Pasquale Accardo, M.D., graduated from SUNY Downstate, served in the USAF, completed his pediatric residency at Riley Children’s Hospital (Indianapolis), and his child development fellowship at the John F. Kennedy Institute (Baltimore). He is specialized in Pediatrics and subspecialized in Neurodevelopmental Disabilities and Developmental and Behavioral Pediatrics. He served as the medical director of the Knights of Columbus Developmental Center (St. Louis University School of Medicine), as LEND director (Westchester Institute for Human Development), and is currently the James H. Franklin Professor of Developmental Research in Pediatrics (Medical College of Virginia) where he directs the CHOR Child Development Clinic. Past appointments include President of the SDP, chairman of the AAP Section on Children with Disabilities, and ABP board member. Dr. Accardo has authored over 200 publications including four dozen books. He has published on Sherlock Holmes, G.K. Chesterton, Gideon Fell, history and literature. In 2005 he received the Arnold J. Capute Award from the AAP Council on Children with Disabilities. He is invested in the Baker Street Irregulars (BSI) as Gorgiano of the Red Circle, and has served on the Board of Directors of the American Chesterton Society.

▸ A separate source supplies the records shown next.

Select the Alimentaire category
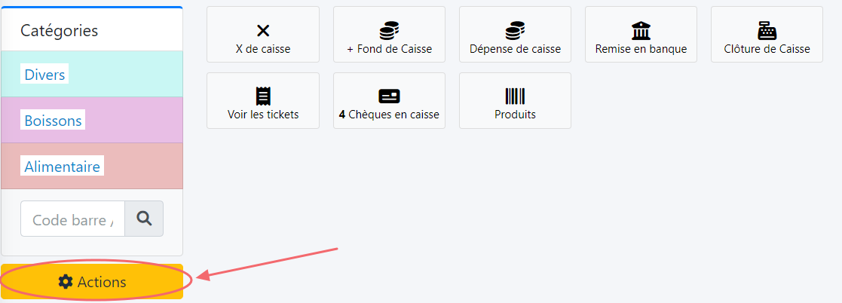842x303 pixels. pos(62,167)
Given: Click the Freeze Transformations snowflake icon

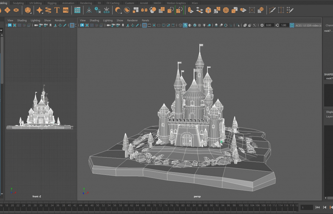Looking at the screenshot, I should click(x=106, y=10).
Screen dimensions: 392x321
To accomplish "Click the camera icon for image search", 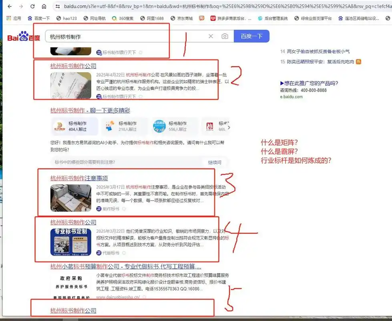I will click(225, 36).
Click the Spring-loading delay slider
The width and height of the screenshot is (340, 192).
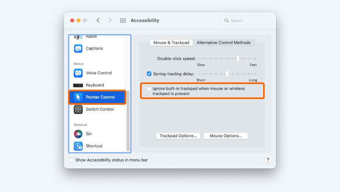(227, 74)
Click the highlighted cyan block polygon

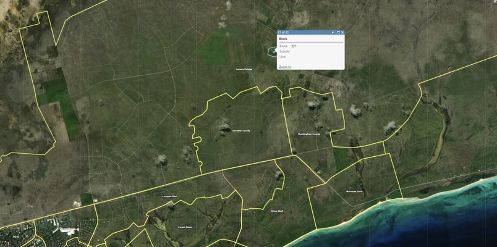click(x=272, y=51)
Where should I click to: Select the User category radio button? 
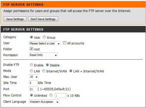(31, 37)
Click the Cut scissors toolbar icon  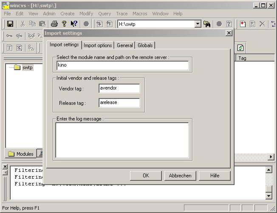[23, 24]
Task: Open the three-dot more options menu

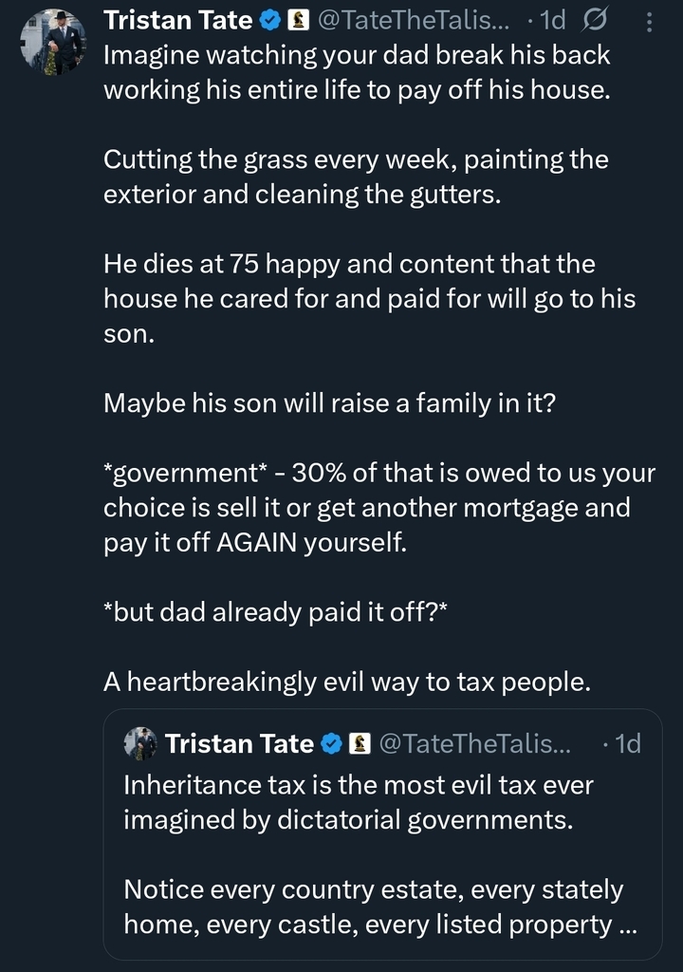Action: 648,19
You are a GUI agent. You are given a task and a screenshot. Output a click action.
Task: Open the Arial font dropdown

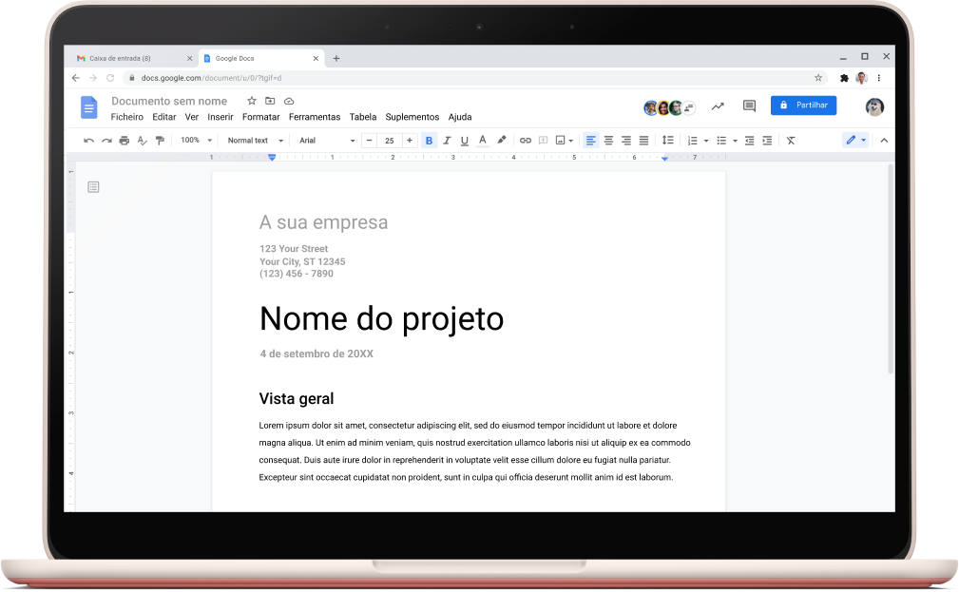point(326,141)
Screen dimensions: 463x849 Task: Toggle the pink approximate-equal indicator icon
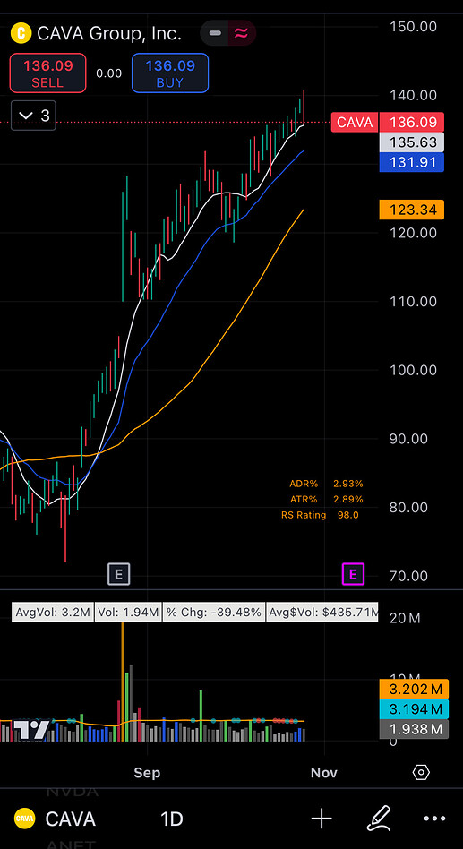241,33
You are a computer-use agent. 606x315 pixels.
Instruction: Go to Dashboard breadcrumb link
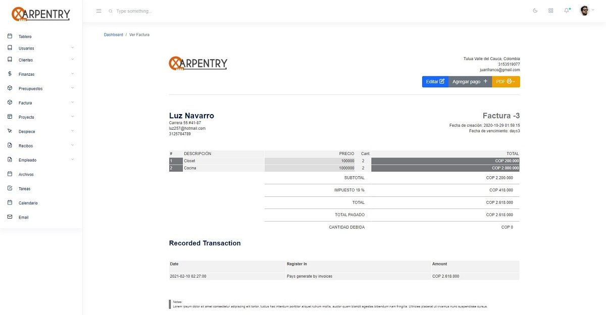pos(113,35)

Robert Hans van Gulik was born in Zutphen in the Netherlands on August 9, 1910, and died in The Hague September 24, 1967. He received his Ph.D. from the University of Leyden in 1934 with a thesis on the Adoration of the Horse in China, Japan, India and Tibet, and in 1935 he entered the Dutch Foreign service with postings in Tokyo, China, Washington, D.C., New Delhi, Kuala Lumpur, and Beirut. An expert linguist and Orientalist (especially Sinologist), van Gulik published scholarly works on the Blackfoot language, the Chinese lute, Ming Dynasty erotic art, Sanskrit, the gibbon, Chinese ink stones, and Chinese sex practices. He himself mastered the classic Chinese lute (guqin). An expert on Imperial Chinese jurisprudence, in 1949 van Gulik translated the Ming Dynasty detective novel Dee Goong An as Celebrated Cases of Judge Dee. When modern mystery writers failed to take up the challenge to continue the experiment, he then produced a further sixteen volumes of Judge Dee novels and short stories, almost always taking the plots from ancient Chinese forensic reports. His westernization of his Chinese originals retained sufficient detail for the novels to be historically accurate depictions of seventh-century Tang China.